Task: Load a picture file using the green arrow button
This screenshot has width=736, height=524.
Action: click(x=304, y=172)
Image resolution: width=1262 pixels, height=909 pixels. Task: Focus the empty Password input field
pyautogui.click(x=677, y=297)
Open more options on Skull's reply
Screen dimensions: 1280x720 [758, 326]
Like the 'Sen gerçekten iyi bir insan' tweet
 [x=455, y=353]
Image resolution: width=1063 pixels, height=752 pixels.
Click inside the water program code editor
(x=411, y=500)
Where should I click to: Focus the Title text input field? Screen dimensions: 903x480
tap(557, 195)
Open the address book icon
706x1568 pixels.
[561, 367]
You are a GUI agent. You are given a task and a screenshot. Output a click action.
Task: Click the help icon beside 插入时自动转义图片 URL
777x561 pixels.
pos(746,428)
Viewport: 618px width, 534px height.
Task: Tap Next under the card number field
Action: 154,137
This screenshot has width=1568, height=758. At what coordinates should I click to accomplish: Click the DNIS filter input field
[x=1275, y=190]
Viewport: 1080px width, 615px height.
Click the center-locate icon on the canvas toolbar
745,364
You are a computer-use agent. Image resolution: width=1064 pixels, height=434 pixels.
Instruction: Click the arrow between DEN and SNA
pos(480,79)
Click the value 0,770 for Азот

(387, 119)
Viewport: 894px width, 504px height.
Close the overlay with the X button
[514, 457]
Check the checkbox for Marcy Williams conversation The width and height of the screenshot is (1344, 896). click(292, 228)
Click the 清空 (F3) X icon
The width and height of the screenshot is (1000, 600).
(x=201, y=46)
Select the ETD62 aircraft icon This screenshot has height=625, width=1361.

.....

◆ **TASK INSTRUCTIONS**
Could you reproduce the data above exactly as given?

◆ **TASK RESULT**
Task: Load a picture file using the green arrow button
This screenshot has width=736, height=524.
Action: click(x=304, y=172)
Image resolution: width=1262 pixels, height=909 pixels. Task: Focus the empty Password input field
pyautogui.click(x=677, y=297)
Open more options on Skull's reply
Screen dimensions: 1280x720 [758, 326]
Like the 'Sen gerçekten iyi bir insan' tweet
 [x=455, y=353]
Image resolution: width=1063 pixels, height=752 pixels.
Click inside the water program code editor
(x=411, y=500)
Where should I click to: Focus the Title text input field? Screen dimensions: 903x480
tap(557, 195)
Open the address book icon
706x1568 pixels.
[561, 367]
You are a GUI agent. You are given a task and a screenshot. Output a click action.
Task: Click the help icon beside 插入时自动转义图片 URL
777x561 pixels.
pos(746,428)
Viewport: 618px width, 534px height.
Task: Tap Next under the card number field
Action: 154,137
This screenshot has width=1568, height=758. At what coordinates should I click to accomplish: Click the DNIS filter input field
[x=1275, y=190]
Viewport: 1080px width, 615px height.
Click the center-locate icon on the canvas toolbar
745,364
You are a computer-use agent. Image resolution: width=1064 pixels, height=434 pixels.
Instruction: Click the arrow between DEN and SNA
pos(480,79)
Click the value 0,770 for Азот

(387, 119)
Viewport: 894px width, 504px height.
Close the overlay with the X button
[514, 457]
Check the checkbox for Marcy Williams conversation The width and height of the screenshot is (1344, 896). click(292, 228)
Click the 清空 (F3) X icon
The width and height of the screenshot is (1000, 600).
(x=201, y=46)
Select the ETD62 aircraft icon This screenshot has height=625, width=1361.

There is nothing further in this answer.